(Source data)
- - -

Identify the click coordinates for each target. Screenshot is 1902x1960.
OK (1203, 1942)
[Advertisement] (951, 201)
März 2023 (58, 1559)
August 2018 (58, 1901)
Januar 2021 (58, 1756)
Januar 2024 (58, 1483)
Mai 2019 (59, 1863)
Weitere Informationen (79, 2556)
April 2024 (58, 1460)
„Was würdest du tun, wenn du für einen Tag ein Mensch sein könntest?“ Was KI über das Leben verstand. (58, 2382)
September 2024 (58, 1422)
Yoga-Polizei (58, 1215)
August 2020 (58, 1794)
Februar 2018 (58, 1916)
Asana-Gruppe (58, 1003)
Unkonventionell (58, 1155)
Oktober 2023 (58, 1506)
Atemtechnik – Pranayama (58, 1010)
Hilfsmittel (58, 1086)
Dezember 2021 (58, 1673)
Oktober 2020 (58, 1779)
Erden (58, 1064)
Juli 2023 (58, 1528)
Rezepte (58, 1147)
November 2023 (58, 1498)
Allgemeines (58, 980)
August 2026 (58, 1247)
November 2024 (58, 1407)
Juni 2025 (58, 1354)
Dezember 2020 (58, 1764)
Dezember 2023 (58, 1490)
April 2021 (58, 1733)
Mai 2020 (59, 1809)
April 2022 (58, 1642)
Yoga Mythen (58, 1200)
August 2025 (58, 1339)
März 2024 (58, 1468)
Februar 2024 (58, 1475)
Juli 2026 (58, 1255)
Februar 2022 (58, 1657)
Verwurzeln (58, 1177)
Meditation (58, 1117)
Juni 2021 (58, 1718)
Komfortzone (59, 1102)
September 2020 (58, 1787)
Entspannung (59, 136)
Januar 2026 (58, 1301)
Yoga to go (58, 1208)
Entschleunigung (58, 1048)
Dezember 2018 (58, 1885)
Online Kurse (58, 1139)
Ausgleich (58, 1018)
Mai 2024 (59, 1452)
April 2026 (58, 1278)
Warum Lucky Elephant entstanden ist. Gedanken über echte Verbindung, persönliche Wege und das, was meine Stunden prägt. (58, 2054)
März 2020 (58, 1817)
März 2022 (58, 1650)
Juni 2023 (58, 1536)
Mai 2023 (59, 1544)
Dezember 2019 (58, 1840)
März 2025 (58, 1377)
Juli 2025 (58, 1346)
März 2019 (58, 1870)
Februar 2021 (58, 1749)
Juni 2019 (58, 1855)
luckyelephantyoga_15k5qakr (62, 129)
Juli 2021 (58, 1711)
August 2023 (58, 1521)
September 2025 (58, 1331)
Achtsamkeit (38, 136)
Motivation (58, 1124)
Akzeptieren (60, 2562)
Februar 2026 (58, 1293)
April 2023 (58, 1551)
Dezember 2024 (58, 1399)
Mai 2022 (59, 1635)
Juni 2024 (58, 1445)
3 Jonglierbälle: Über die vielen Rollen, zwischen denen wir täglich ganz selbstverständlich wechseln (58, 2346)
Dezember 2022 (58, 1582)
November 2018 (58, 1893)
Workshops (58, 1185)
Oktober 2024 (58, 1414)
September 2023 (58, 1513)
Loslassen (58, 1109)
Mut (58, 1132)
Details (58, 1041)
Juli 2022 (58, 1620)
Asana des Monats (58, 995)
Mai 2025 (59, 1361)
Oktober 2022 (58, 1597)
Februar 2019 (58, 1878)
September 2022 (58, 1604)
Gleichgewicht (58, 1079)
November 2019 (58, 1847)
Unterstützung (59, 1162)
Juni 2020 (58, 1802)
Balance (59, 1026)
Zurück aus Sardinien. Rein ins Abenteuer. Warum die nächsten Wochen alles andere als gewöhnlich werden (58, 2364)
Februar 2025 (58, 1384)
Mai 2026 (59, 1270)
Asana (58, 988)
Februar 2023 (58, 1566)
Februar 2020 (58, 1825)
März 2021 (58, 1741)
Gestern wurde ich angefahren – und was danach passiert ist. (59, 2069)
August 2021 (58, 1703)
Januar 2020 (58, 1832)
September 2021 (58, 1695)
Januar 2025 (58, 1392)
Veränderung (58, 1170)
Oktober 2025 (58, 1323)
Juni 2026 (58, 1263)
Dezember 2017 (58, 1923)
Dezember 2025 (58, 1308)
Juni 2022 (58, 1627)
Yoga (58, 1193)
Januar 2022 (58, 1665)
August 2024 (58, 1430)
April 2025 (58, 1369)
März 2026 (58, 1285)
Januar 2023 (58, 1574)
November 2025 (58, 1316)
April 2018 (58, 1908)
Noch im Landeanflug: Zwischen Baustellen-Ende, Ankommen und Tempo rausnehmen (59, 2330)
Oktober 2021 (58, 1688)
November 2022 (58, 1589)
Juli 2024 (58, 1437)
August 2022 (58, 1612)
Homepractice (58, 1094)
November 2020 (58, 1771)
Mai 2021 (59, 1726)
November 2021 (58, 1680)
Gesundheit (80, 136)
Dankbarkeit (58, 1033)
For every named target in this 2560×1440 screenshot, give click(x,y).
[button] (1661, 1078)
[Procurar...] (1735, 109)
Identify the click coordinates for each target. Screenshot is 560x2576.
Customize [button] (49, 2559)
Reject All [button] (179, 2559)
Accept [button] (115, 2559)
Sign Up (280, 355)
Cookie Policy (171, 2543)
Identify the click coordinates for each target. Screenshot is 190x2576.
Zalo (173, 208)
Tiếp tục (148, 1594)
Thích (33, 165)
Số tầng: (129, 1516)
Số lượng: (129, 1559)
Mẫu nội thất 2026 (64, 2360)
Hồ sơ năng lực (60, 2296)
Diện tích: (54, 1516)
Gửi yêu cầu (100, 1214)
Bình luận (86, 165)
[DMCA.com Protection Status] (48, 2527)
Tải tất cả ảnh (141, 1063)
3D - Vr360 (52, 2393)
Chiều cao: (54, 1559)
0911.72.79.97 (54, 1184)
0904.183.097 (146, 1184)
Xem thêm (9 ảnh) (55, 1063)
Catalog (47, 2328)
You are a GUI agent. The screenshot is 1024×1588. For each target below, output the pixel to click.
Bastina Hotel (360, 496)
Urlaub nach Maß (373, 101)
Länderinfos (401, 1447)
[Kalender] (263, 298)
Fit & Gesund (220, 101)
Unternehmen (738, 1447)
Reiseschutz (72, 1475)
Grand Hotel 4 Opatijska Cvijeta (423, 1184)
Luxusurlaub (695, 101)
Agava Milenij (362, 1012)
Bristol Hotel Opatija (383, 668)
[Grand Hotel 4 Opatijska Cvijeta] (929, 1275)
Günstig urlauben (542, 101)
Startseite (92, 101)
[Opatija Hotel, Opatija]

- - -

* WHAT IS NEEDED *
How many of the lines above contain the string "each"? Give the number only.

* RESULT OF THE TASK *
4